----- SUPPLIED ENTRIES -----

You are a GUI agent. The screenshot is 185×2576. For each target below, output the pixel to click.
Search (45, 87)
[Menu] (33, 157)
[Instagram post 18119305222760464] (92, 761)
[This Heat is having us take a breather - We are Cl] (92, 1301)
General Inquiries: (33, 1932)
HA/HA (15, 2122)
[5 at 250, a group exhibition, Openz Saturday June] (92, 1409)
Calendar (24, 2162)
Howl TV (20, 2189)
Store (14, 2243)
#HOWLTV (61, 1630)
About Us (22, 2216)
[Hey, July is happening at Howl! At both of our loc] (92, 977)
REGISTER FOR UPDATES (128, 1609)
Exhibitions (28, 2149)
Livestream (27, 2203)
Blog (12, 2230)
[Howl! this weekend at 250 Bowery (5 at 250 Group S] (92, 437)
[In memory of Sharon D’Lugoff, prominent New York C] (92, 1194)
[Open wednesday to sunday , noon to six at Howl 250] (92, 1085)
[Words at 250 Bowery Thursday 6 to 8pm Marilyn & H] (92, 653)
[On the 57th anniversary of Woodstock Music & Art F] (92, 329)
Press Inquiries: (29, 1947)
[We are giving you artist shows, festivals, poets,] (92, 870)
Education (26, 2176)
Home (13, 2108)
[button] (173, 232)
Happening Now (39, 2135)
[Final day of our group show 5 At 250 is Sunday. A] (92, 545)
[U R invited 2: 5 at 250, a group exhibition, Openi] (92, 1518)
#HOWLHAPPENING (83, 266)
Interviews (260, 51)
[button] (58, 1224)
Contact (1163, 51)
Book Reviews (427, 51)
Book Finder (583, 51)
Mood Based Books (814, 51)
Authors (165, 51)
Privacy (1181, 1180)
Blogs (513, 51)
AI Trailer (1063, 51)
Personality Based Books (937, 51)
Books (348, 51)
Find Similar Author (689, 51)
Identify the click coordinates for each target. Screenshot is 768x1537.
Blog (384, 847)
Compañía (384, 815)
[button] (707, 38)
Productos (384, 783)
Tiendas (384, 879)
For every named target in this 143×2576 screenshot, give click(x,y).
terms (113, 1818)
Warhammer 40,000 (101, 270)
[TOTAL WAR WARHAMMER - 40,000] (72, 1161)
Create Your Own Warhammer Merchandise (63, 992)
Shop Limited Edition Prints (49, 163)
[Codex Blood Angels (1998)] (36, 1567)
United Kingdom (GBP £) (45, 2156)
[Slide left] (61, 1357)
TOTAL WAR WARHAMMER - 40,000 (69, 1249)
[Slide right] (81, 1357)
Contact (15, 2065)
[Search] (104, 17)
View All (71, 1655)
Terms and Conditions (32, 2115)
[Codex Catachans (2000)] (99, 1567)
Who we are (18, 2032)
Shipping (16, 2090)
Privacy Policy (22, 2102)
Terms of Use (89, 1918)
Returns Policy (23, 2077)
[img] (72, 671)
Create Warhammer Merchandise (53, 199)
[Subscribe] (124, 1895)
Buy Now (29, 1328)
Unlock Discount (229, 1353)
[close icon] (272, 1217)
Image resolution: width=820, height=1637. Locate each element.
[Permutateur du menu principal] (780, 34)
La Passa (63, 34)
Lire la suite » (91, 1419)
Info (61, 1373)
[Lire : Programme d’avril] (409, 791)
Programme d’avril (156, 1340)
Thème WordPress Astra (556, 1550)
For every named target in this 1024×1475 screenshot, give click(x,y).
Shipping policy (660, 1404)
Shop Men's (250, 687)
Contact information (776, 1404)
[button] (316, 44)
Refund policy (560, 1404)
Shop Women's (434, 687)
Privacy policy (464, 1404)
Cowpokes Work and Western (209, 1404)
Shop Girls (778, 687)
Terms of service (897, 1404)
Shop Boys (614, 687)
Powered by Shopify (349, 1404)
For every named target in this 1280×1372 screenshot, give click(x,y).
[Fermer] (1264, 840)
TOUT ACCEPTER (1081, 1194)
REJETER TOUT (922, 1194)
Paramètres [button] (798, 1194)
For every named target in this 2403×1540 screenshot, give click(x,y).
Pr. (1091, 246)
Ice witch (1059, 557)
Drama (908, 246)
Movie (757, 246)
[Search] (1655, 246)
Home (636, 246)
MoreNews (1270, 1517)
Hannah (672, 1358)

-----

__PROBLEM DETAILS__. There is a line with "Press Inquiries: (29, 1947)" and a line with "Shop Girls (778, 687)" above. Copy exactly those two lines and all lines between them, with nothing else.

__THE ANSWER__.
Press Inquiries: (29, 1947)
[We are giving you artist shows, festivals, poets,] (92, 870)
Education (26, 2176)
Home (13, 2108)
[button] (173, 232)
Happening Now (39, 2135)
[Final day of our group show 5 At 250 is Sunday. A] (92, 545)
[U R invited 2: 5 at 250, a group exhibition, Openi] (92, 1518)
#HOWLHAPPENING (83, 266)
Interviews (260, 51)
[button] (58, 1224)
Contact (1163, 51)
Book Reviews (427, 51)
Book Finder (583, 51)
Mood Based Books (814, 51)
Authors (165, 51)
Privacy (1181, 1180)
Blogs (513, 51)
AI Trailer (1063, 51)
Personality Based Books (937, 51)
Books (348, 51)
Find Similar Author (689, 51)
Identify the click coordinates for each target. Screenshot is 768x1537.
Blog (384, 847)
Compañía (384, 815)
[button] (707, 38)
Productos (384, 783)
Tiendas (384, 879)
For every named target in this 143×2576 screenshot, give click(x,y).
terms (113, 1818)
Warhammer 40,000 (101, 270)
[TOTAL WAR WARHAMMER - 40,000] (72, 1161)
Create Your Own Warhammer Merchandise (63, 992)
Shop Limited Edition Prints (49, 163)
[Codex Blood Angels (1998)] (36, 1567)
United Kingdom (GBP £) (45, 2156)
[Slide left] (61, 1357)
TOTAL WAR WARHAMMER - 40,000 (69, 1249)
[Slide right] (81, 1357)
Contact (15, 2065)
[Search] (104, 17)
View All (71, 1655)
Terms and Conditions (32, 2115)
[Codex Catachans (2000)] (99, 1567)
Who we are (18, 2032)
Shipping (16, 2090)
Privacy Policy (22, 2102)
Terms of Use (89, 1918)
Returns Policy (23, 2077)
[img] (72, 671)
Create Warhammer Merchandise (53, 199)
[Subscribe] (124, 1895)
Buy Now (29, 1328)
Unlock Discount (229, 1353)
[close icon] (272, 1217)
Image resolution: width=820, height=1637. Locate each element.
[Permutateur du menu principal] (780, 34)
La Passa (63, 34)
Lire la suite » (91, 1419)
Info (61, 1373)
[Lire : Programme d’avril] (409, 791)
Programme d’avril (156, 1340)
Thème WordPress Astra (556, 1550)
For every named target in this 1024×1475 screenshot, give click(x,y).
Shipping policy (660, 1404)
Shop Men's (250, 687)
Contact information (776, 1404)
[button] (316, 44)
Refund policy (560, 1404)
Shop Women's (434, 687)
Privacy policy (464, 1404)
Cowpokes Work and Western (209, 1404)
Shop Girls (778, 687)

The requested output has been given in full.